SPX Daily 
Bloomberg SP500 drop in first nine months
 先週のS&P 500は大幅続落となった。先週の記事で意識していた3640には日替わりで纏わり付いており大変扱いづらかった。週末まで方向性が分かりづらい展開が続いた後、金曜になって下抜けてしまい、週足200SMAの3585にぴったりとくっ付いて引けている。アップルが需要が伸びないため増産を断念するとのヘッドラインが流れ、更にそれを受けてバンカメがアップルのターゲットを引下げたことによりS&P 1とも言われていたアップルが陥落し、6月にサウジやウォーレン・バフェットが買ったという水準まで戻って来た。指数では6月安値が更新され、4000台まで反発した際に言われていた「戦後S&P 500が下落の半値戻しを達成した後に底割れしたことはなかった」という大局観の有害さが実現した。8月時点で本ブログなどは「ここまで来ると「どうも底を打ったようだ」のような呑気な長期ビューを言われてももはや大半の市場参加者にとっては意味がない。それは次の下落幅が3600までの600ポイント以内に収まることしか意味せず、600ポイントものドローダウンを覚悟できるならなぜ3000を覚悟して3600でエントリーせず、アップサイドが幾ばくもないこの水準を選ぶのか。ショートカバーの残党を追いかけるか金利低下ビューを持っているならともかく、長期投資ならこの水準は完全に祭りの後に見える」と言い切っていたのだが、9月の途中で「2つの75」などに振らされたのは失敗であり初志貫徹して寝ていればよかった。

 マクロではイギリスの超長期金利に振らされていたのにBOEが止めにかかったため米金利にも落ち着きが戻ってきているものの、それを見た指数の上げは1日で終わってしまった。ここ数週間は米ドル高や中国需要の弱さなどに由来する業績懸念の話題が多く、金利が上げ止まったからと言って株が上がりやすくなったわけではない。特にエクイティ・リスクプレミアムがあまり付いていないので業績懸念には脆弱であり、出尽くしにはならない。先週の記事で述べた「あとは暴れている金利次第であるが、株の方にリスクプレミアムが付いていない以上、金利にブルなら直接債券を買った方が早い気もする」としていた通りである。
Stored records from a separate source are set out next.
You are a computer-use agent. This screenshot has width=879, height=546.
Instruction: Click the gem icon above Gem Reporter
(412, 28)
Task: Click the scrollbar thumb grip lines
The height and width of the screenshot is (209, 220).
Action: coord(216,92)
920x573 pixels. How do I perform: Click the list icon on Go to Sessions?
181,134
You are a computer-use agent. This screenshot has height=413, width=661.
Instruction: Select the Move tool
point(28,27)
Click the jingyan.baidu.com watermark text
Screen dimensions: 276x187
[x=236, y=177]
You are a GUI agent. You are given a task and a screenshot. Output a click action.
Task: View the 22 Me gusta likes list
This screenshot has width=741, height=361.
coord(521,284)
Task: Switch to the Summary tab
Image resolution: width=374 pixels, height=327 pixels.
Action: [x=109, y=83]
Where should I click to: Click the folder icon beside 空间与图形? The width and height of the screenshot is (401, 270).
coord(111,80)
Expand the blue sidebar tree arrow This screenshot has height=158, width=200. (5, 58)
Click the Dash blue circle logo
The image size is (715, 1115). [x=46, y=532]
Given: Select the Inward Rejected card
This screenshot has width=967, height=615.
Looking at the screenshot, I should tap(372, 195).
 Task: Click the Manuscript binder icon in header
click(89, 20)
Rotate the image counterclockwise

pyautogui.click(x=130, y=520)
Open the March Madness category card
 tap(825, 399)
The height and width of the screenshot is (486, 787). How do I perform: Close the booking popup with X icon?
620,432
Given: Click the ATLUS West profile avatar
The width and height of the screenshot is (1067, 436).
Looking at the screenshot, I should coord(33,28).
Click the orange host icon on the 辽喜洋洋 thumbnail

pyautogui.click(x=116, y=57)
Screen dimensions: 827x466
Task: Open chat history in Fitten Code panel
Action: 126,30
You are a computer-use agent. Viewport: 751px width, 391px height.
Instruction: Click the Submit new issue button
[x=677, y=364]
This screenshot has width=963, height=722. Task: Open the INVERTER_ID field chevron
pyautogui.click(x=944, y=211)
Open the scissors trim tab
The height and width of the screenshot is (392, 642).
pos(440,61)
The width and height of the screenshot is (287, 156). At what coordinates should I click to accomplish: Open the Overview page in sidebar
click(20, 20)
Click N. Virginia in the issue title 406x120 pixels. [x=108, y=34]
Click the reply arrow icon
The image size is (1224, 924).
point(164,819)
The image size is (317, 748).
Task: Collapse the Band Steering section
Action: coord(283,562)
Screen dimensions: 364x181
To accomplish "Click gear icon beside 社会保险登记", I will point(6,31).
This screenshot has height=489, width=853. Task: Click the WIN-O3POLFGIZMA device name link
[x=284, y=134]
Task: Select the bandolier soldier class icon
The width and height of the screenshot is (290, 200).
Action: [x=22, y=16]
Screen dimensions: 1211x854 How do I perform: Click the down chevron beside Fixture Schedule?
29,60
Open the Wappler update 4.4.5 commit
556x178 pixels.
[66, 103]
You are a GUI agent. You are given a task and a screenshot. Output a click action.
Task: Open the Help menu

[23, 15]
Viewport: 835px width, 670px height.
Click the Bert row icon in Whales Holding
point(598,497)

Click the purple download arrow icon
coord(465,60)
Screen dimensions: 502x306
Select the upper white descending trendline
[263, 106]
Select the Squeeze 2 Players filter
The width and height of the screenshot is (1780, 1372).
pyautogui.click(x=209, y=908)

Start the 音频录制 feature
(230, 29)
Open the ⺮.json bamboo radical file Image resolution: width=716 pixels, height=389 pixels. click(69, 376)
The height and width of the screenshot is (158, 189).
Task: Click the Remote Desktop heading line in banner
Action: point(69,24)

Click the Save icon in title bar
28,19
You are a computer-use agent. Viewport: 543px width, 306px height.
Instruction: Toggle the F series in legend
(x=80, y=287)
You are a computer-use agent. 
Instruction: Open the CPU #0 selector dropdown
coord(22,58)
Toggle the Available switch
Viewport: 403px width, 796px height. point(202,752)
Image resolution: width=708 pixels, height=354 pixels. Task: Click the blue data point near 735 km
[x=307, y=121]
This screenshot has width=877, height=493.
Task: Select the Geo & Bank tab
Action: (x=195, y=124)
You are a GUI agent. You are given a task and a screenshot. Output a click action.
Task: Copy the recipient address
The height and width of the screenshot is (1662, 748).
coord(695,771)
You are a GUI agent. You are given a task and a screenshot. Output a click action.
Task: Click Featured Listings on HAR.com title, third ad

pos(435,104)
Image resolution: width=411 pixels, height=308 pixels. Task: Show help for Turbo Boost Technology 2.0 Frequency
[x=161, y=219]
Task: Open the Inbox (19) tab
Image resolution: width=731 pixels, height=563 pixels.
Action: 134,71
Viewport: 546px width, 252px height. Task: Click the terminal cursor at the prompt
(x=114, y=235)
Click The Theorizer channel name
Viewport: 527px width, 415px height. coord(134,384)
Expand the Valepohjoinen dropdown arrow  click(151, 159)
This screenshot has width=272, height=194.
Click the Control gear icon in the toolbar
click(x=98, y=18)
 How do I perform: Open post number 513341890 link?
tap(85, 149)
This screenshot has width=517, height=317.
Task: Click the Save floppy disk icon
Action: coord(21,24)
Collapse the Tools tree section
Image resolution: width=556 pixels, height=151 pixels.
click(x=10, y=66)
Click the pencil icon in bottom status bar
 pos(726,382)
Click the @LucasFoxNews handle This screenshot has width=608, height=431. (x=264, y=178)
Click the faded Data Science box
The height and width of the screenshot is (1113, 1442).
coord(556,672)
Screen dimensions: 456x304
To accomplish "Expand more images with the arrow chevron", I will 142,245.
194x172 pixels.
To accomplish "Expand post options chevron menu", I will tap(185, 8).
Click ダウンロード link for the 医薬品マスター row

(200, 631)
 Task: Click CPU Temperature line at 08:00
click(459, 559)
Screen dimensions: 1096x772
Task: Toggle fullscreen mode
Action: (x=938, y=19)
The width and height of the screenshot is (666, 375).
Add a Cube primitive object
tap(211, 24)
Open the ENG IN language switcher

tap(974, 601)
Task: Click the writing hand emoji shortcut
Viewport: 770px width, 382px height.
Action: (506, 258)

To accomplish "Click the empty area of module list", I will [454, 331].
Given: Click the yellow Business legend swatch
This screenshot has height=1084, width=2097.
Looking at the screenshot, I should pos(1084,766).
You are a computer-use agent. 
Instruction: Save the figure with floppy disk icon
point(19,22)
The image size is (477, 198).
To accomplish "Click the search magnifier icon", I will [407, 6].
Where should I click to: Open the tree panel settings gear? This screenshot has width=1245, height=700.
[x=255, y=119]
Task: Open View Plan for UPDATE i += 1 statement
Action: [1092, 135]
極めて小規模ながら2018年12月のアップルショックと少し重なって見えた。
Factset forward PER 
MS Daily Change in SP500 Forward EPS
 S&P 500のフォワードPERは15.8まで低下しものの、ボトムアップEPSも緩やかに低下基調なので指数が下がってもやや下がりづらくなっている。結局、金利低下を祈るしかないのである。
BofA Bonds dont hedge equities in an inflationary world 
GS Equity Risk Premium
 インフレ―ショナリーな世界ではリスクオフになっても中銀が行動を起こしづらいため、債券による株のヘッジ機能というか分散機能が消滅する。というより利回りが上がった債券は既に「株のヘッジ」などという理由でしか持てない商品ではなくなっており、もはや債券自体が株の代替である。EPSが反転上昇するまでS&P 500の債券化と言ってもよいだろう。金利にブルなら、エクイティ・リスクプレミアムが魅力的なら株、魅力的でないと思うなら債券でよい。
Dailyshot total return attribution
 S&P 500の期ごとのリターンの分解を見ると、下落の要因はバリュエーション調整から徐々にEPS自体の低下に移りつつある。
NAAIM
 NAAIMは2021年以来の低さとなった。機関投資家コミュニティの下落への備えは完璧であり、ショートで下を崩せる気は全くしない。現に強めに出たPCEにも株も債券も動じなくなった。
GS Sentiment Indicator
 GSのセンチメント・インジケーターは2015~2016年以来の31週連続マイナスであり、もう1週経てばチャイナショックの32週連続と並ぶ。実際、8月の記事では2015年パターンか、2018年パターンかとしていたが、やはりその時の4300までのラリーは2015年年末のポジションの軽さだけが招いたラリーと同じ性質であり、その後再び下落に転じた後に欧州系投資銀行破綻の噂がとどめを刺そうとしたところまでそっくりである。
Carson Monthly Returns
Equity clock SP500 Seasonality 
JPM Dec Put spread
 シーズナリティは弱い9月をシーズナリティ通りに全て通過し、年末までシーズナリティの妨害を一切考えなくてもよくなった。四半期末に向けては、JPMのヘッジ付き商品が遺したプット・スプレッドの一部と思われる巨大な3580プットの存在が話題になった。プットの顧客買い・ディーラー売りなので金曜引けに失効するまで指数が上から3580に近付くにつれてディーラー側のガンマショートが効いて来るものの、9/30引けに失効するとエクスポージャーも消滅する。代わりにJPMは12/30に向けて新規にプット・スプレッドを立てた。これは3835 Call売り、3390 Put買い、2860 Put売りの組合せとなっており、3ヶ月後にまた話題になるだろう。その時にもし3390の真上に位置していたら再び3390に吸い込まれやすくなるか。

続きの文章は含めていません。